松江石油が事業を引き継いだボウリング場=浜田市浅井町
松江石油が事業を引き継いだボウリング場=浜田市浅井町

 石油小売りの松江石油(株)(松江市東朝日町、飯盛勝社長)が、経営難に陥った娯楽業の(株)浜田昭石(浜田市浅井町)と石油製品販売の(株)浜昭(同)の事業を引き継ぎ、浜田市内でガソリンスタンドの運営のほか、ボウリングやカラオケといったアミューズメント業、弁当販売の飲食業に乗り出した。

 浜田昭石と関連会社の浜昭(同)は、(株)島根銀行や島根県中小企業活性化協議会の関与の下で8月、私的整理による事業再建計画が成立した。浜昭を存続会社とし、浜田昭石の事業を引き継いだ上で全株式を松江石油に譲渡。浜田昭石は債務整理の後に清算する。

 島根銀からスポンサー企業になってほしいと昨年10月に打診を受けた松江石油は検討を開始。
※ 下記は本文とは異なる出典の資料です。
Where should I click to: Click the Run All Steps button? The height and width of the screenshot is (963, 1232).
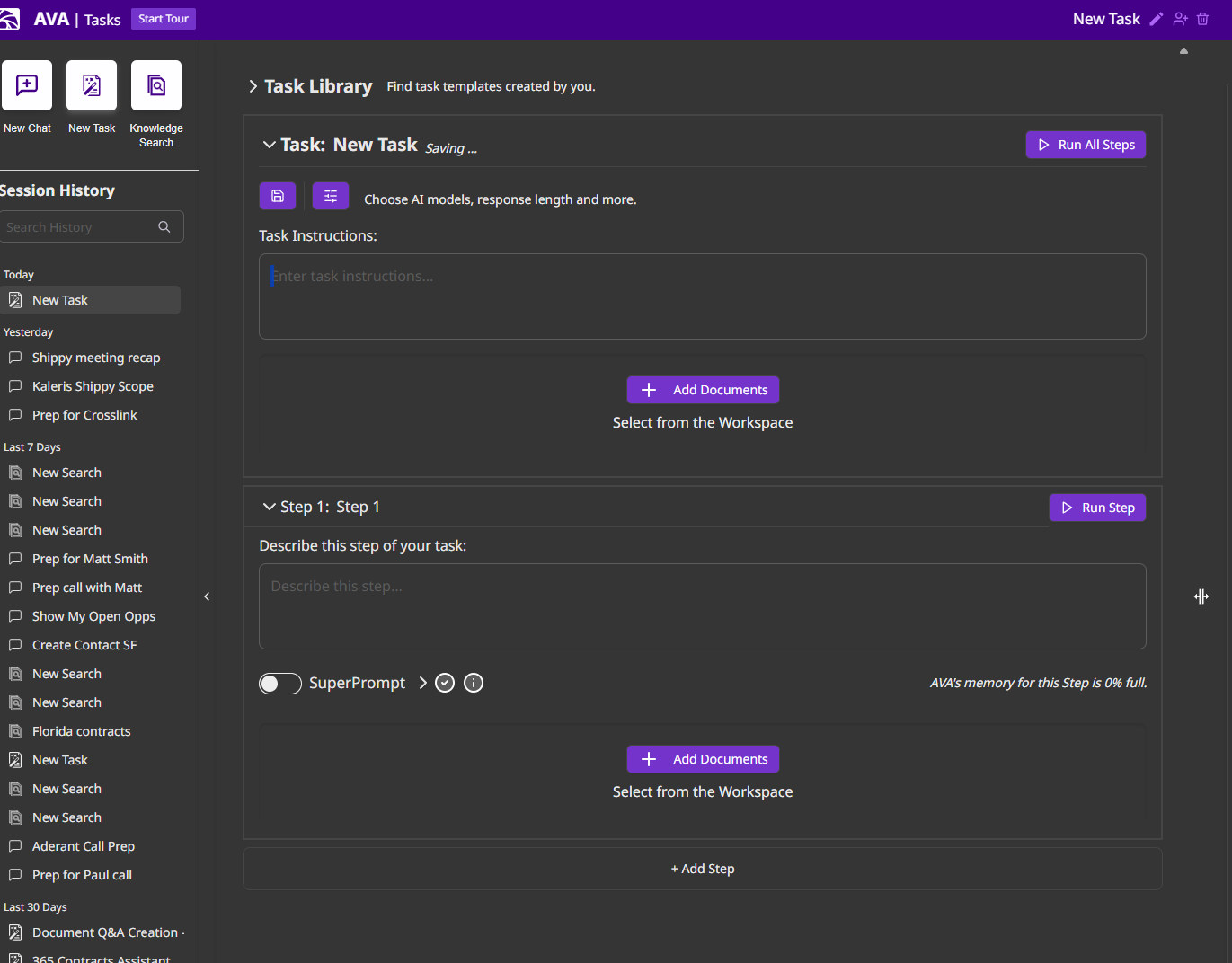pos(1086,144)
未経験の娯楽や飲食への参入にためらいもあった。一方の浜田昭石側は、契約する県外の大手コンサルを通じた県外への売却計画を並行して進行中だった。

 計画ではガソリンスタンド以外の事業をやめる考えだったため、島根銀などが同社の当時社長への説得を重ねる傍らで、松江石油も島根県西部の雇用とインフラの維持のため買収を決断し、9月1日に成立。事業を引き継ぎ、全従業員の雇用も守った。
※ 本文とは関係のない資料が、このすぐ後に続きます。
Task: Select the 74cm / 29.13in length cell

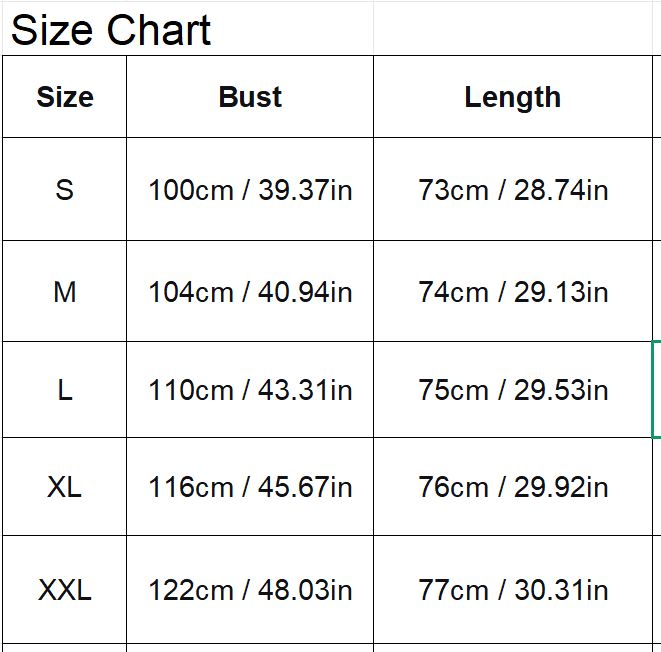Action: [512, 292]
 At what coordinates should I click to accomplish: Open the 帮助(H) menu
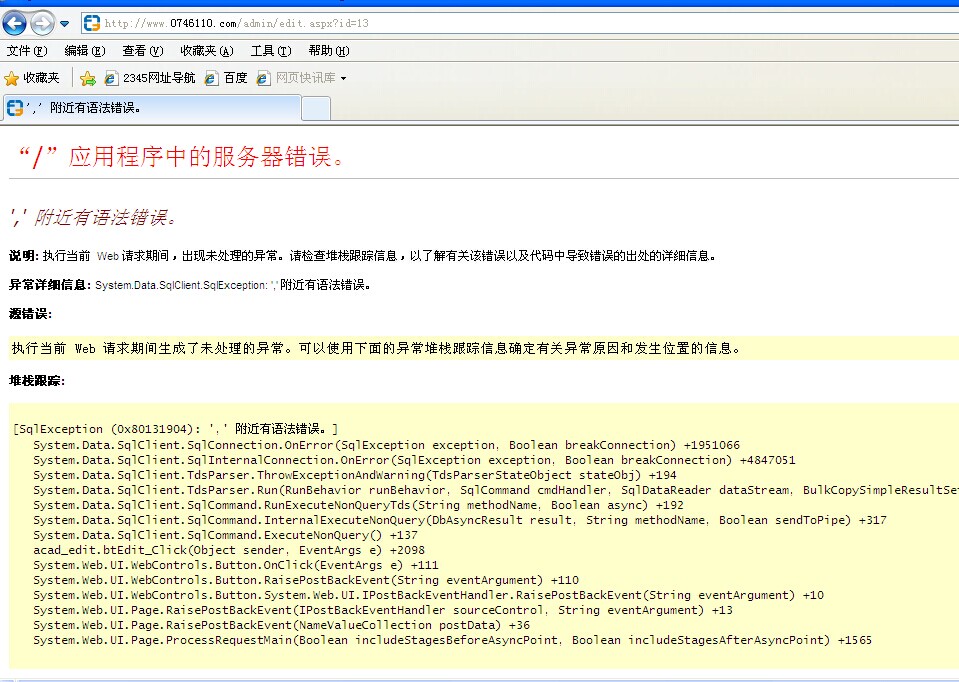[329, 51]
 今後は新型コロナウイルス禍で激減したボウリングなどの客足回復に向けて新しい集客策の構築を急ぐ考えで、飯盛社長は「口を開けて待つのではなく、こちらから来てもらうような商売を積極的に行い、黒字化を目指す」と強調。浜田昭石で約10年行われなかった新卒の採用に力を入れたいという。

 東京商工リサーチ松江支店などによると、浜田昭石の売上高は2007年7月期に約20億円だったが、20年7月期には10億6千万円に落ち込んだ。21年までに浜昭へ事業を移した燃料販売の不振に加え、ボウリング場やカラオケボックスもコロナ禍で急減していた。